El capo de la Gürtel intentó convencer al tribunal que su imperio de empresas, de cuya eficiencia presumió, no nació para delinquir. Y atribuyó a una casualidad que sus firmas acabaran trabajando «casi en exclusiva» para el PP. Antes, colaboró con el director de comunicación de Felipe González, Julio Feo. «Poco a poco Luis Bárcenas me dio juego». Era 1993 y el extesorero le encargó a Correa organizar un mitin político. Según el cabecilla, hasta ese día solo había asistido a un mitin en su vida: acompañó a su padre «en el 75 o 76» a ver a la Pasionaria en San Blas, relató. A partir de aquel evento, «estuvimos muchos años trabajando para el PP». La dedicación era tal, según su versión, que la sede del partido en la calle madrileña Génova se convirtió en su «casa». «Estaba más tiempo allí que en mi despacho», aseguró.

«Coches, payasos, globos»

Francisco Correa dejó ayer contra las cuerdas al exalcalde de Pozuelo de Alarcón y exmarido de Ana Mato Jesús Sepúlveda, al relatar que tuvo «atenciones» con él «que le parecían lo más normal del mundo». El cabecilla de la trama Gürtel reconoció que regaló a Sepúlveda dos coches, de alta gama, y que su agencia pagó viajes para el exalcalde y su familia, la razón que ha llevado a Mato a ser juzgada por haberse lucrado de la trama sin conocer el origen delictivo del dinero. «No nos costaba dinero mandar un payaso, unos globos, un castillo» a los cumpleaños de los hijos de Sepúlveda y Mato, expresó Correa, quien agasajó al exalcalde de Pozuelo a cambio de un trato irregular a favor de sus empresas. El exedil de Hacienda de Pozuelo Roberto Fernández también admitió las irregularidades de Sepúlveda.

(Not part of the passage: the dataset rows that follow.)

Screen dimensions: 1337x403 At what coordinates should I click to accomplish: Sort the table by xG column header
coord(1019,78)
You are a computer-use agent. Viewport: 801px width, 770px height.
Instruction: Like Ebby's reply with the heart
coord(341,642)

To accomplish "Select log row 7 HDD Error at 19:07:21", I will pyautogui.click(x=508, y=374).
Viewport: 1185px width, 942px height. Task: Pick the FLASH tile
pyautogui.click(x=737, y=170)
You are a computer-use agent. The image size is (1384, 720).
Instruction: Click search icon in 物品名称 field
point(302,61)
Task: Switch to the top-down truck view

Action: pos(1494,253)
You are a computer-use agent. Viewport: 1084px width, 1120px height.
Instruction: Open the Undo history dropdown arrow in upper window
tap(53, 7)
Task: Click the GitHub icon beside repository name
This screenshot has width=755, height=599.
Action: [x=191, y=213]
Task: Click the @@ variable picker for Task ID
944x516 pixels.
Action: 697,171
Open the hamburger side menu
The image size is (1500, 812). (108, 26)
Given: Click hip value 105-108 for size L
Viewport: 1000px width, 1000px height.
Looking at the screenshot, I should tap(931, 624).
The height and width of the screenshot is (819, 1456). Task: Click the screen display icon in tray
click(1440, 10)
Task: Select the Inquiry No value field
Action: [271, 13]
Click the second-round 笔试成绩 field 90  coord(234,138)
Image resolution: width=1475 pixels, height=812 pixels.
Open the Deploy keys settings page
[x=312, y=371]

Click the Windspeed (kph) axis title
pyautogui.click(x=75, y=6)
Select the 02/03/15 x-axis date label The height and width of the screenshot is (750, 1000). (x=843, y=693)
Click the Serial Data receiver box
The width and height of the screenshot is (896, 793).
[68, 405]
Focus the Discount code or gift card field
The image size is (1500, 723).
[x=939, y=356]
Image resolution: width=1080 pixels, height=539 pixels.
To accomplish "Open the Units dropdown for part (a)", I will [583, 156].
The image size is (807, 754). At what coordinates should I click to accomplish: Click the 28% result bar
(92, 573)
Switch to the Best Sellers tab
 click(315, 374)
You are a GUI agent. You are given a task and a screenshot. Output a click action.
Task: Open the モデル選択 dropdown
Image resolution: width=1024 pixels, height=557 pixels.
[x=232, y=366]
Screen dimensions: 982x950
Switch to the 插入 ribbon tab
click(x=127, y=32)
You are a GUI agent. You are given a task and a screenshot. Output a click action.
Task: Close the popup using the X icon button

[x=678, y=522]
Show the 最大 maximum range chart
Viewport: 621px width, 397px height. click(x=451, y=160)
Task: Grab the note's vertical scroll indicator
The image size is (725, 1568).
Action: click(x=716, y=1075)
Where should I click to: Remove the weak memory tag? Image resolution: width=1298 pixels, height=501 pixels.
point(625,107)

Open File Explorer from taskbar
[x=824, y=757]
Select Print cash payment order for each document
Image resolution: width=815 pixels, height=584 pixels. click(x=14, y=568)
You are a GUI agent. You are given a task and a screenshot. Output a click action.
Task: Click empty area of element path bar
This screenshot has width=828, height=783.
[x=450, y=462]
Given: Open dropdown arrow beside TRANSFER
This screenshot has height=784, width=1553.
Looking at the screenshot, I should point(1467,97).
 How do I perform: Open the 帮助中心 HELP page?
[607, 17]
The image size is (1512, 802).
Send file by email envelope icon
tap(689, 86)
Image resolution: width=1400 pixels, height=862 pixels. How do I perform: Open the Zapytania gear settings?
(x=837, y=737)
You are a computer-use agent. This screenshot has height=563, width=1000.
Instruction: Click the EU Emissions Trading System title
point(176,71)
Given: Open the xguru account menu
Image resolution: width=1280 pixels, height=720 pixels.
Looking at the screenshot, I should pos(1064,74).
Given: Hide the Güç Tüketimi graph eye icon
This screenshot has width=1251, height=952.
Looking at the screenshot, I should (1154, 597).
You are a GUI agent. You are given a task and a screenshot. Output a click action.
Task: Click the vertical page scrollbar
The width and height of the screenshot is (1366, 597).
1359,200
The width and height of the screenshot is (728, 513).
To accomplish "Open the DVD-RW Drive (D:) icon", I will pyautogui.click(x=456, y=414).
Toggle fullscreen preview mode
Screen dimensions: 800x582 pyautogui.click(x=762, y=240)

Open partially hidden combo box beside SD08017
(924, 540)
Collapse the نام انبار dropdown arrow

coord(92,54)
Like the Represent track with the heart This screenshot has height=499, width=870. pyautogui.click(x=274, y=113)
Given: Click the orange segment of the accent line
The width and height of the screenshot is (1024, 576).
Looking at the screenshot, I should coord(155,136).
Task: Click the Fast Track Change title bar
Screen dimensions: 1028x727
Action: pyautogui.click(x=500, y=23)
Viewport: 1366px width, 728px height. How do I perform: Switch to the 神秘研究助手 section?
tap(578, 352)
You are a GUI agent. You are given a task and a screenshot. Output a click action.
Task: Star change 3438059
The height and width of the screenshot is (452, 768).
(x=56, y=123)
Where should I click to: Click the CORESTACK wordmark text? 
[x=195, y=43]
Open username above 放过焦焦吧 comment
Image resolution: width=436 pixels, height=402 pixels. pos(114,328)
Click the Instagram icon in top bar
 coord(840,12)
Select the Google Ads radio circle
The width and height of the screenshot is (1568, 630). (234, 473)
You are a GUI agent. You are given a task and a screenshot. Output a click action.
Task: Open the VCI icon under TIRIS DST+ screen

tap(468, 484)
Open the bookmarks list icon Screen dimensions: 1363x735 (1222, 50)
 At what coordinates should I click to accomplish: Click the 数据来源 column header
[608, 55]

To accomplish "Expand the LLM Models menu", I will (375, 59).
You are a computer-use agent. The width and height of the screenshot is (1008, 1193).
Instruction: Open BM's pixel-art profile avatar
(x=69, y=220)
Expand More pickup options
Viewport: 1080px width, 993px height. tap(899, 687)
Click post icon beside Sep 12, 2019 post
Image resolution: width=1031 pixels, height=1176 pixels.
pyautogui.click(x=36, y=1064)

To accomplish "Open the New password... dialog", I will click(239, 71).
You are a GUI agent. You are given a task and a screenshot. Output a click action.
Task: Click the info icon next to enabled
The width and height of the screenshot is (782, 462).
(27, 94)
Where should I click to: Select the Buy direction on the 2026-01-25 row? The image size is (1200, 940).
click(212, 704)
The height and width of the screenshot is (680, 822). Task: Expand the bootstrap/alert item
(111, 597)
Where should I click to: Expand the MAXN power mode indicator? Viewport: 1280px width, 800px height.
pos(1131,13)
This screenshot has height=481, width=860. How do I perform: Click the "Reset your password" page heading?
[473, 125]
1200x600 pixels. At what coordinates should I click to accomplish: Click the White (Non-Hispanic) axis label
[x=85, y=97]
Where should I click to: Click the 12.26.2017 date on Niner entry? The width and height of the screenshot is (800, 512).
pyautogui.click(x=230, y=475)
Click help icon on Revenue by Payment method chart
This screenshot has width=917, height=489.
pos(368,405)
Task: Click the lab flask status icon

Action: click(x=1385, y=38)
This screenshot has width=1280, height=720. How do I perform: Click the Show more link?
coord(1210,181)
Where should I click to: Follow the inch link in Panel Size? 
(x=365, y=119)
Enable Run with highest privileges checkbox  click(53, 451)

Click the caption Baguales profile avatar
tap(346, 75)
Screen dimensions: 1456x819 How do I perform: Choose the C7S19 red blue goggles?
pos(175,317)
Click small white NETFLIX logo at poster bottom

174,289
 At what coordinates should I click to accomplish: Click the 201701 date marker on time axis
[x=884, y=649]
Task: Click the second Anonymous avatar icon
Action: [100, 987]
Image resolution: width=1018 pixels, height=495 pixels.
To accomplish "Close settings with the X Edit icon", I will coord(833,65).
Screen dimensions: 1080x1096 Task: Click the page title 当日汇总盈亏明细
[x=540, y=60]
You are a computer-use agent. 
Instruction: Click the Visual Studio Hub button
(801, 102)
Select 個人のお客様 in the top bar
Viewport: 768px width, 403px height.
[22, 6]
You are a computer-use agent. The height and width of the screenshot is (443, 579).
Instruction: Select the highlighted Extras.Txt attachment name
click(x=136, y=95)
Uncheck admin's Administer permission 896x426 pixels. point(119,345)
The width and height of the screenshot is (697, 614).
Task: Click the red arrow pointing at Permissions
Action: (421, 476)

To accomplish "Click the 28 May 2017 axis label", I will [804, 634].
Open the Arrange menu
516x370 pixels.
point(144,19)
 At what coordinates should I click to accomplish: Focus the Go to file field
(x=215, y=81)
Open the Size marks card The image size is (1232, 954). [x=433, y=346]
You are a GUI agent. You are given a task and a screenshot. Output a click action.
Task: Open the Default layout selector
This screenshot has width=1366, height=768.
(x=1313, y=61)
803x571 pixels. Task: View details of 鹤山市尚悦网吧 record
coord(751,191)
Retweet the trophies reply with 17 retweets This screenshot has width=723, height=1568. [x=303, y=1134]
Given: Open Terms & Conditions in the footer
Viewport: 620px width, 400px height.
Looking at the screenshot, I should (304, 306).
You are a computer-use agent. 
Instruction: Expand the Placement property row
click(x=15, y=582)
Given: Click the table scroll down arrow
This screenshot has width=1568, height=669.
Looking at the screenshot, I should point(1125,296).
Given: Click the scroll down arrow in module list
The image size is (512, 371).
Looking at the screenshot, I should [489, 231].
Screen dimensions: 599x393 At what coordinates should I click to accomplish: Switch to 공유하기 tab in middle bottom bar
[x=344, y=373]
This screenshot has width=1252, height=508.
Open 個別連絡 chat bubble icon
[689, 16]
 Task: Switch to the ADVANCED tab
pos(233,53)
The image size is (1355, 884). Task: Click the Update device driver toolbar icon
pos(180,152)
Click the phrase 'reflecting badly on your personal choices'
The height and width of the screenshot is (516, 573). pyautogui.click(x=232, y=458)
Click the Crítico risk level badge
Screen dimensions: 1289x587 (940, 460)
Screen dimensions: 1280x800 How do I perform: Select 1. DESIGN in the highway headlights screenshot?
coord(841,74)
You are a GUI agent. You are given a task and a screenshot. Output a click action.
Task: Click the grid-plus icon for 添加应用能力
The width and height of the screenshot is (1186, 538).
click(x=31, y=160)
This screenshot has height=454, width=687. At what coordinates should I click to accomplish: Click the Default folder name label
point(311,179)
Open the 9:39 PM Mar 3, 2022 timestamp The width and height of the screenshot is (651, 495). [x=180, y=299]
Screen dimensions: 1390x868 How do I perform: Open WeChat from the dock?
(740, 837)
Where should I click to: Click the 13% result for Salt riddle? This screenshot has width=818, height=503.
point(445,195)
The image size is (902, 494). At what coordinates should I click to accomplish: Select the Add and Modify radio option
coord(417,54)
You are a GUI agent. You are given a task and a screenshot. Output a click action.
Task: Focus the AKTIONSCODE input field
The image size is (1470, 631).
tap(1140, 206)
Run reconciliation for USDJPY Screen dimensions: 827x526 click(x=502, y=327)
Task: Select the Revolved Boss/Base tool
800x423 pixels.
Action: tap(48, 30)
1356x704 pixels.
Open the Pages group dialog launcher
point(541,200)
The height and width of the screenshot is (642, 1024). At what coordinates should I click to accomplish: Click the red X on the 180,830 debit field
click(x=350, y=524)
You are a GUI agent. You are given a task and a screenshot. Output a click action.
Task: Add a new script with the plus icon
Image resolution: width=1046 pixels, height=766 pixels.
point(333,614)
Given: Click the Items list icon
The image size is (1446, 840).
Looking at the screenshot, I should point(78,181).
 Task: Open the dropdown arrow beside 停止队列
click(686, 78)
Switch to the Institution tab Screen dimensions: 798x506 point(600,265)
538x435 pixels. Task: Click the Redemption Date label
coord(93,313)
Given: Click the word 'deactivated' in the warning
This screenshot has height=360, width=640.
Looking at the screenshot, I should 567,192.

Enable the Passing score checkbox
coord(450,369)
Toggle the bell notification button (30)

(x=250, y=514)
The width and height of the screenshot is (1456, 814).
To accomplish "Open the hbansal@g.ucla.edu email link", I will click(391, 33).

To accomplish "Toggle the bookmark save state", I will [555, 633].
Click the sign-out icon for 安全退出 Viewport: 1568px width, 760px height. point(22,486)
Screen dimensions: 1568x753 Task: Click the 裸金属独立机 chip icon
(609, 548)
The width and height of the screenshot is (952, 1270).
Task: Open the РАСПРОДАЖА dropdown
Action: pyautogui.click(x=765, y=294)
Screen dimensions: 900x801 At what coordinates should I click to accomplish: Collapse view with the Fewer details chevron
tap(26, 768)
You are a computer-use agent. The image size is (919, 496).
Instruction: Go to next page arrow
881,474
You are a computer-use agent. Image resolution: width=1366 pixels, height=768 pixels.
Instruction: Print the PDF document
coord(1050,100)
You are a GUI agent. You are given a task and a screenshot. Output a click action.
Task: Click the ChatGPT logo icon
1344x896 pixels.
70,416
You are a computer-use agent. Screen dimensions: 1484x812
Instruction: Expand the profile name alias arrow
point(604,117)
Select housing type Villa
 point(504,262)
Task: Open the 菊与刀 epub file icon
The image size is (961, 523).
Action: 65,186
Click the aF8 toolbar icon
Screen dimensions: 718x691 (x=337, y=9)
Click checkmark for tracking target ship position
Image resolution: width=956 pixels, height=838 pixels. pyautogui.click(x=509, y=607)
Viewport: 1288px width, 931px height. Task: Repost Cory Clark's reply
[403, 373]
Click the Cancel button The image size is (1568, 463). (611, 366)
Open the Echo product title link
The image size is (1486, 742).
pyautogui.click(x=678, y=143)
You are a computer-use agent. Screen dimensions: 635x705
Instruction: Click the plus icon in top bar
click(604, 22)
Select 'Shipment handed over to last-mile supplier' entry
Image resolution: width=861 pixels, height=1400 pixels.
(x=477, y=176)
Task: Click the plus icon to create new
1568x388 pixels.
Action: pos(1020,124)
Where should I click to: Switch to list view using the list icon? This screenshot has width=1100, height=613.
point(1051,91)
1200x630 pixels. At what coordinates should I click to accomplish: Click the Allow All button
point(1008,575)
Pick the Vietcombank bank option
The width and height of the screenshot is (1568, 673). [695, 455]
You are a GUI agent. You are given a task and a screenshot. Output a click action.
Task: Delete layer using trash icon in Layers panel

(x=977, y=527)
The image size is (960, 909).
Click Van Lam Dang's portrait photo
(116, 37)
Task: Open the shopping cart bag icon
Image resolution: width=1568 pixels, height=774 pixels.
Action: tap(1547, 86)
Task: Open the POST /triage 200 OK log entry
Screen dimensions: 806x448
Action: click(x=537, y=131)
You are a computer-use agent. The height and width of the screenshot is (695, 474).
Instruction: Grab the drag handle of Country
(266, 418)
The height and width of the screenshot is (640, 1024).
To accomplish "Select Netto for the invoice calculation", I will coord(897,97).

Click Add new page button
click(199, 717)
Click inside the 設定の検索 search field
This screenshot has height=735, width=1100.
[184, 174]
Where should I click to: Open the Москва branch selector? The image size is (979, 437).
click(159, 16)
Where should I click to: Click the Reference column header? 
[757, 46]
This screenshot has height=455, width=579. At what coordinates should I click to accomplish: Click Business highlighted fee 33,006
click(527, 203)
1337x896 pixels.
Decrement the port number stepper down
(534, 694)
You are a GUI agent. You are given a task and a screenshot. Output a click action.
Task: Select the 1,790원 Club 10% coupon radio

«Las empresas fueron cerradas»

El único crimen que Correa no enmascaró entre reflexiones fue la defraudación de impuestos. El líder de la trama Gürtel aseguró que, después de tener un incidente empresarial en 1994, decidió ser «opaco» a Hacienda en todas las empresas de las que era titular. «No volví a declarar», aseguró casi con orgullo. El empresario reconoció que ocultó en Suiza las comisiones que le pagaban los empresarios por su mediación a cambio de adjudicaciones irregulares. Con ese objetivo, encargó a dos acusados -Luis de Miguel y Ramón Blanco Balín- que conformaron un entramado empresarial opaco. Por ello, Correa afirmó que Baltasar Garzón, el juez que le encarceló en 2009, debió llamarle y «solucionarlo con una multa». Pero «las empresas fueron cerradas como si fuéramos un laboratorio de cocaína», señaló con sorna.

«El tío Pepe»

A quien no perdona Francisco Correa es al acusado José Luis Peñas, el antiguo concejal de Majadahonda que le grabó durante dos años y le denunció ante la Policía. El líder de la trama contó a los jueces que acogió a Peñas cuando le expulsaron del partido y le mantuvo con un sueldo de 3.500 euros al mes y una paga extra de 7.000 euros en julio y en Navidad. «Hay que tener muchísima maldad para estar grabándome después de vivir en mi casa. Mi hija de cuatro años le abrazaba y le llamaba tío Pepe. Éramos uña y carne», relató Correa. También aseguró que, en una especie de visión biblíca, se adelantó a lo sucedido. Según su declaración, el cabecilla le dijo a Peñas: «El día que te dejé de pagar, me harás daño, me denunciarás. Y él se puso a llorar». «Sobran las palabras», cerró Correa sobre el delator, presente en la sala.